Aim of the task: Only the lines below starting at the one that contains "Where should I click to: Select" and ending at the one that contains "Given: Sort table by Total revenue column" are to be reproduced, exactly and with both ends kept.

(Collected data)
########

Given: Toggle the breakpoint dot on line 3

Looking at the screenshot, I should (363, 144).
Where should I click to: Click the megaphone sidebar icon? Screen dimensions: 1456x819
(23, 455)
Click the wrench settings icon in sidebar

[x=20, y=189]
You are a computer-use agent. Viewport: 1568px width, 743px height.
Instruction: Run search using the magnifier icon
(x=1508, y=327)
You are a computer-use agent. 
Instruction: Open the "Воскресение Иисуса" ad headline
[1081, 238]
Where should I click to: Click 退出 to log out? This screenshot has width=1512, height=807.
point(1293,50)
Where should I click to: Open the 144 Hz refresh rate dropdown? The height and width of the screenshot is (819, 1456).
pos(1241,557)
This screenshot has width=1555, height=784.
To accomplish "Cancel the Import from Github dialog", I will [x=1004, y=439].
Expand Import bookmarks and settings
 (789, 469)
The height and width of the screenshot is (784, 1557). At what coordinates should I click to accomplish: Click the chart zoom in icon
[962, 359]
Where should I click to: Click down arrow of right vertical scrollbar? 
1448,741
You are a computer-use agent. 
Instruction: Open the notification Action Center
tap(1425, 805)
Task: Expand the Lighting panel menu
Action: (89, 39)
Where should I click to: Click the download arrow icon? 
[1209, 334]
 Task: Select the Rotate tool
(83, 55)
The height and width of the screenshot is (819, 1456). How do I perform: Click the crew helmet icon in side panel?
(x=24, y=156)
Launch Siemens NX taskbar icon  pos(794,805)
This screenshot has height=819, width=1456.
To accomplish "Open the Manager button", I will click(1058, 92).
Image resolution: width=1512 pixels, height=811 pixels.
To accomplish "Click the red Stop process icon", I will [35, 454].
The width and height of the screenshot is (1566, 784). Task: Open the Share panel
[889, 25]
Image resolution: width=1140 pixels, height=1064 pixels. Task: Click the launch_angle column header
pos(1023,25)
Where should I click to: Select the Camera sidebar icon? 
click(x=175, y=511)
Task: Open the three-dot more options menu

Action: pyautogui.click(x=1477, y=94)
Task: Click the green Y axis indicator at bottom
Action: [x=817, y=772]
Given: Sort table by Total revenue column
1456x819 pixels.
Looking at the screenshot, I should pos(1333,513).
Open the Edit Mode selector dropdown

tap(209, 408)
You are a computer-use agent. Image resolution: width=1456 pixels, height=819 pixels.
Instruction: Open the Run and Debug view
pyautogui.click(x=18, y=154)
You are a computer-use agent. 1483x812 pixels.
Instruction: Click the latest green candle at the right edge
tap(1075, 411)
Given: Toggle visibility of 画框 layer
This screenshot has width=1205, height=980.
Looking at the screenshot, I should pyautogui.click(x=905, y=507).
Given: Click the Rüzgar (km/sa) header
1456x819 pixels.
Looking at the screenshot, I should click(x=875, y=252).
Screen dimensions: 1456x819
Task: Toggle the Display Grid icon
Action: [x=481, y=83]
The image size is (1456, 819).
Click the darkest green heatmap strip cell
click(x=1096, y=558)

########

Output for this task:
Where should I click to: Select the Camera sidebar icon? 
click(x=175, y=511)
Task: Open the three-dot more options menu

Action: pyautogui.click(x=1477, y=94)
Task: Click the green Y axis indicator at bottom
Action: [x=817, y=772]
Given: Sort table by Total revenue column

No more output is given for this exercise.